======== PASSAGE TO READ ========

Every summer I spend some time looking at what "reasonable" might look like for the Edmonton Oilers. The idea of the exercise is to pull back the bias, deny your personal favorites, factor in things like injuries and sucktastic months ending in y. Reasonable is the midpoint between "they’re going to save most of the leg" and "where do you want your gold bricks stored, sir?"
The idea of reasonable expectations isn’t to pick favourites or push some obscure agenda, it is genuine attempt to find the reasonable expectation. If your player does better than expected, we can be more certain the player delivered a quality season.

REASONABLE EXPECTATIONS

Here are my reasonable expectations for the Oilers top 12 forwards. I only ask that you enter the numbers and notes with an open mind and understand that Rome wasn’t built in a day.
  • Line OneSam Gagner (70gp, 15-35-50); Taylor Hall (70gp, 32-28-60); Jordan Eberle (82gp, 22-30-52). The idea behind this line is that the Oilers will probably try to give their gifted youngsters a chance to romp through the easier opposition (especially at home). Gagner is the best (until RNH establishes himself) offensive center on the roster and this frees up Shawn Horcoff for the tough minutes. I’m estimating that this line scores 69 goals, and RNH is probably going to get some time later in the season with Hall-Eberle.

======== DATASET SECTION ========

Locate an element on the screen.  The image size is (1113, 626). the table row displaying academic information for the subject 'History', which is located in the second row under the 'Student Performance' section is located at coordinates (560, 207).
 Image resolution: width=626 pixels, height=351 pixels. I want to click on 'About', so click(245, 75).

========

WHAT IS NEEDED
Rewrite the Edmonton Oilers text between "Every summer I" and "built in a day.", inclusive, changing "summer" to "winter".

OUTPUT OF THE EXERCISE
Every winter I spend some time looking at what "reasonable" might look like for the Edmonton Oilers. The idea of the exercise is to pull back the bias, deny your personal favorites, factor in things like injuries and sucktastic months ending in y. Reasonable is the midpoint between "they’re going to save most of the leg" and "where do you want your gold bricks stored, sir?"
The idea of reasonable expectations isn’t to pick favourites or push some obscure agenda, it is genuine attempt to find the reasonable expectation. If your player does better than expected, we can be more certain the player delivered a quality season.

REASONABLE EXPECTATIONS

Here are my reasonable expectations for the Oilers top 12 forwards. I only ask that you enter the numbers and notes with an open mind and understand that Rome wasn’t built in a day.